Поднимается.
– Куда ты? – Внезапно мне не хочется оставлять Блер здесь. Мне почти хочется взять ее с собой.
– Я должна кое с кем встретиться.
– А как же мы?
– Как же мы?
Она стоит секунду в ожидании. Я продолжаю смотреть на афишу, пока та не начинает расплываться, а когда восстанавливается четкость, вижу, как машина Блер выскальзывает с парковки, теряясь в суете движения на Сансете. Подходит официант, спрашивает:
– Все в порядке, сэр?
Я поднимаю глаза, надеваю темные очки и пытаюсь улыбнуться:
– Да.
Блер звонит мне в ночь перед отъездом.
– Не уезжай, – говорит она.
– Это всего лишь на пару месяцев.
– Это долго.
– Всегда будет лето.
– Это долго.
– Я вернусь. Это не так уж долго.
– К черту, Клей.
– Ты должна мне поверить.
– Я не верю.
– Ты должна.
– Ты врешь.
– Нет, не вру.
До отъезда я читаю статью в «Эл-эй мэгэзин» об улице под названием Сьерра-Бонита в Голливуде. Улица, по которой я ездил много раз. Статья рассказывает, что люди, ездившие по улице, видели привидения – призраки Дикого Запада. Я читаю о призраках индейцев, одетых лишь в набедренные повязки, скачущих на лошадях, о том, как человеку в открытое окно бросили томагавк, исчезнувший через секунду.
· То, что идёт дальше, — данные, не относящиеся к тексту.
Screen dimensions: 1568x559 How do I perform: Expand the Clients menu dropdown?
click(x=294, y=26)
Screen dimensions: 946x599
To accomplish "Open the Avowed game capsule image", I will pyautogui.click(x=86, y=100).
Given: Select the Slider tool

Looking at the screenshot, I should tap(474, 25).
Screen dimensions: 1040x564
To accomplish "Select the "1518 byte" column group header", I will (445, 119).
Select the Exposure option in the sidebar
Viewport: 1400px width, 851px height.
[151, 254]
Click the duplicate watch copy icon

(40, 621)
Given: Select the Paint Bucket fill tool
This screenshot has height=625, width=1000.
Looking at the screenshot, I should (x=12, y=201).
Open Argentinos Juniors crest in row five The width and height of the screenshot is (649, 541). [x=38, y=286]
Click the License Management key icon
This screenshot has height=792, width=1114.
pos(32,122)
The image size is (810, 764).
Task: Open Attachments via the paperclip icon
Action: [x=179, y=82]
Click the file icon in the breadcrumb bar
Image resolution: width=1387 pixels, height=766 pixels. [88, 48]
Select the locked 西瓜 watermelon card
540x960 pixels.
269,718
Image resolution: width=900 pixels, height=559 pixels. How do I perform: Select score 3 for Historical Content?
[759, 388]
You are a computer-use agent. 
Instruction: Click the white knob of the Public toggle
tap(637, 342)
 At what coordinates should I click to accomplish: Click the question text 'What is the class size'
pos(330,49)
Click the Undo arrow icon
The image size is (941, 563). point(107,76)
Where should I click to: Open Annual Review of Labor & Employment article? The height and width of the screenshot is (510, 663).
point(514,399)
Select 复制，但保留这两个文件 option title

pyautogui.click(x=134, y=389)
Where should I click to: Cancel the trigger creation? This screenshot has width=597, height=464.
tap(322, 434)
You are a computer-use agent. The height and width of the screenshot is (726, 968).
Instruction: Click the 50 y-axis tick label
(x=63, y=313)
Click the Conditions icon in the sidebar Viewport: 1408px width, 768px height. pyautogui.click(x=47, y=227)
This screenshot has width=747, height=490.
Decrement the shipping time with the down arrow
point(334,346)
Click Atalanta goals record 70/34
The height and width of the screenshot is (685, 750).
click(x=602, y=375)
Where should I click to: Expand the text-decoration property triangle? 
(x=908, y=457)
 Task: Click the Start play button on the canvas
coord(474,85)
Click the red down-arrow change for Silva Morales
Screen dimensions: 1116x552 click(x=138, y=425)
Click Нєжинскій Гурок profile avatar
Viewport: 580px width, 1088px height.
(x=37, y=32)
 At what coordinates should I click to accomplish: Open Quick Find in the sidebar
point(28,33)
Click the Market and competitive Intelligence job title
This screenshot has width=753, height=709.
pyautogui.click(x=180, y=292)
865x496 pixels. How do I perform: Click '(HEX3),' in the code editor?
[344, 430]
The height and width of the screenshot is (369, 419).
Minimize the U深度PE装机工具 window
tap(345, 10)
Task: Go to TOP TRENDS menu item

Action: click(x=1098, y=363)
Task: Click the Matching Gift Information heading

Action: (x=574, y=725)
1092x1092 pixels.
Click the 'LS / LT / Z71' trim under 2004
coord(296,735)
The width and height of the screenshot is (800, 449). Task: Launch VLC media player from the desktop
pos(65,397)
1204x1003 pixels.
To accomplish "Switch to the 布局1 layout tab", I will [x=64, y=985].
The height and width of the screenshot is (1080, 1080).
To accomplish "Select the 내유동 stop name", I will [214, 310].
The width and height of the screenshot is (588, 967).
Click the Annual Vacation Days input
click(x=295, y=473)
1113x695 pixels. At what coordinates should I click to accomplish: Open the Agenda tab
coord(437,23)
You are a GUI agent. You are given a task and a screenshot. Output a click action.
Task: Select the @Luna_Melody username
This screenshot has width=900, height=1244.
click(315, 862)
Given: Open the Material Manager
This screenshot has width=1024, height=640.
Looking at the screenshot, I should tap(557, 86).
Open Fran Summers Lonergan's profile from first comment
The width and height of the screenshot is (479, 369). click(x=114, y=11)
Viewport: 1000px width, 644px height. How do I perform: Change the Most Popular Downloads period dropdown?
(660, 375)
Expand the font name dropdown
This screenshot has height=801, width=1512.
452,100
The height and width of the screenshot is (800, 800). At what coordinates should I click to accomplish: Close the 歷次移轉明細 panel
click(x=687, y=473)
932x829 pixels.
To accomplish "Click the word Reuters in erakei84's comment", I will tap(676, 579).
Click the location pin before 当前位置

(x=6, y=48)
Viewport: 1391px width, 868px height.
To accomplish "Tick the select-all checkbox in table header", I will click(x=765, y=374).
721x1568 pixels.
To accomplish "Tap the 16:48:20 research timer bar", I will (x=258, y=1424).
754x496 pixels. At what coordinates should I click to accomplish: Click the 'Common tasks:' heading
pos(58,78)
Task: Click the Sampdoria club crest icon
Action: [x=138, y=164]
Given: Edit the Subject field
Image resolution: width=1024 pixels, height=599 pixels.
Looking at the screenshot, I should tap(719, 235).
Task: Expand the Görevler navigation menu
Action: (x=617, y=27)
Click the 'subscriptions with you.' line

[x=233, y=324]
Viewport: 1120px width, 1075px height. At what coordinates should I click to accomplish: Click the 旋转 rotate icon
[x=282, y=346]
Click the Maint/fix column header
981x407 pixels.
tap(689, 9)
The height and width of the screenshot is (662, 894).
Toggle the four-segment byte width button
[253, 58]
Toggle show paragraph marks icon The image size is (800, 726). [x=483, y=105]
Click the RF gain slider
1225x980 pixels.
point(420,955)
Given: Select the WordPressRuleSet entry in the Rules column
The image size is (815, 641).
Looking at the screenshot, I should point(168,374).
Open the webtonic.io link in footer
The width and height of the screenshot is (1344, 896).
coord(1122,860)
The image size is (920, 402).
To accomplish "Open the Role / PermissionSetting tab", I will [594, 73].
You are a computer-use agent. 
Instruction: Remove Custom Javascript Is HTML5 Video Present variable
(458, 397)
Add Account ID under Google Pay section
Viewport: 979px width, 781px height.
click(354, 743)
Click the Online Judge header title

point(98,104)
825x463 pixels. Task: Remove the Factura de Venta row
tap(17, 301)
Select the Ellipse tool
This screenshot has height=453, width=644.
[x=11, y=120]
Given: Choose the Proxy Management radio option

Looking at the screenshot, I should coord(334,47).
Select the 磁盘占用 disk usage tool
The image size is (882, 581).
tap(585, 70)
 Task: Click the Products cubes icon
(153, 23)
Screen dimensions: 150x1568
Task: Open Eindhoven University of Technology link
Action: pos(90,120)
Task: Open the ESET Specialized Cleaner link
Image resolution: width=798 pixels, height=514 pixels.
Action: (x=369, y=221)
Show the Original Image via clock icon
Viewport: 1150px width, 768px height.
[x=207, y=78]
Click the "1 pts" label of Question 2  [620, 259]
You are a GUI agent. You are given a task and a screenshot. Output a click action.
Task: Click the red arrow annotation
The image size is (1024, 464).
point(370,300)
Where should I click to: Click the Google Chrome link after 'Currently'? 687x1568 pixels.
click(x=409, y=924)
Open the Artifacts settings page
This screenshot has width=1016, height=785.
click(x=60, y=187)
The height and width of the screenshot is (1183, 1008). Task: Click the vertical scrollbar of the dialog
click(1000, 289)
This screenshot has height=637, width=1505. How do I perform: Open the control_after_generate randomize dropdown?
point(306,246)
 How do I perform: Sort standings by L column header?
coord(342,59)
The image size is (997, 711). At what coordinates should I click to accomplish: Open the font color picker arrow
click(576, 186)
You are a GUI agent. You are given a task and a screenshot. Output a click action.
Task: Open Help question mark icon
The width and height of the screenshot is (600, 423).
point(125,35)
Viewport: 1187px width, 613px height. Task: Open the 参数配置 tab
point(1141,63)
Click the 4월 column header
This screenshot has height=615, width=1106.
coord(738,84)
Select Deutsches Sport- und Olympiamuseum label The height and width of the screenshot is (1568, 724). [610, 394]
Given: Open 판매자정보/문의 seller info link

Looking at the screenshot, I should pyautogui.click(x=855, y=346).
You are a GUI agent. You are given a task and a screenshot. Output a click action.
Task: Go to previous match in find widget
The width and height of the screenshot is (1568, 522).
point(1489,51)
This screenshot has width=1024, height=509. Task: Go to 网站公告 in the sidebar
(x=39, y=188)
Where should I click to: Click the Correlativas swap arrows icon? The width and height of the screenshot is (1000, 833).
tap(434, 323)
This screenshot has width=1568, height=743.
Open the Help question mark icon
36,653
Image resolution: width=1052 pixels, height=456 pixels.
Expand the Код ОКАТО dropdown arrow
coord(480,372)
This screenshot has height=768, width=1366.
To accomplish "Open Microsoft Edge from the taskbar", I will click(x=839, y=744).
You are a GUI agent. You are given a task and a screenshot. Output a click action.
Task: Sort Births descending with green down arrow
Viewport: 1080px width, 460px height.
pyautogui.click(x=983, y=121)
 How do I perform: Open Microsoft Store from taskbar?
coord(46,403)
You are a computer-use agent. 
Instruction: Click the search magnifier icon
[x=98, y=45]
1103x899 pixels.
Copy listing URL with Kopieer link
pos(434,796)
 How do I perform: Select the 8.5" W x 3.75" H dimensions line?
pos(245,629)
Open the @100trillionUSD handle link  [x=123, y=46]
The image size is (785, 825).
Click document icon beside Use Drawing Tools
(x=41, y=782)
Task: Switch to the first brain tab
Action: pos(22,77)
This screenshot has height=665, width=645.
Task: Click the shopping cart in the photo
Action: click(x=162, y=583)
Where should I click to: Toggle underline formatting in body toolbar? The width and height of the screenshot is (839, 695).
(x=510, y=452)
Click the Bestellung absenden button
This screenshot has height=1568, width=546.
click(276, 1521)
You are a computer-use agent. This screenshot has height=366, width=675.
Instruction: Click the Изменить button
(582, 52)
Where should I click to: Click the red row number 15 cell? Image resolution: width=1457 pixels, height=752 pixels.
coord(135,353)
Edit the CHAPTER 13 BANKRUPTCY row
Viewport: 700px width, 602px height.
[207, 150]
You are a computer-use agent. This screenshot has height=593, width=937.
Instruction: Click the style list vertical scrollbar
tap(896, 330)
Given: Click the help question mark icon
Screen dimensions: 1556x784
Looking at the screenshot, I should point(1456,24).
Пожилая чета рассказала, что индеец появился у них в гостиной на Сьерра-Бонита, бормоча заклинания. Человек врезался в пальму, увидев перед собой крытый фургон, заставивший его свернуть.
Когда я уехал, в комнате мало что осталось: пара книжек, телевизор, стереосистема, матрас, плакат с Элвисом Костелло – глаза все так же устремлены в окно; обувная коробка с фотографиями Блер в шкафу. Плакат с видами Калифорнии, который я приколол к стене. Одна из кнопок отвалилась, и плакат, старый, потертый в середине, висел криво.
В ту ночь я поехал в каньон Топанга, встал неподалеку от старого заброшенного парка отдыха, пусто и тихо лежащего одиноко в долине. Я слышал, как ветер гудит в каньоне. Легонько скрипело чертово колесо. Завывали койоты. На теплом ветру хлопал тент. Пора было возвращаться. Я слишком долго был дома.
В Лос-Анджелесе я слышал песню одной местной группы. Песня называлась «Лос-Анджелес», слова и образы были такими жесткими и горькими, что песня отдавалась в моей голове многие дни. Образы, как я позже узнал, были личными, никто из моих знакомых подобного не испытал. Образы людей, доведенных до безумия тем, что они живут в городе. Образы родителей, столь жадных и неполноценных, что они пожирают собственных детей. Образы подростков, моих сверстников, поднявших глаза от асфальта и ослепленных солнцем. Эти образы остались со мной после того, как я уехал. Столь дикие и зловещие, что много времени спустя они казались единственной точкой соприкосновения с городом. После того, как я уехал.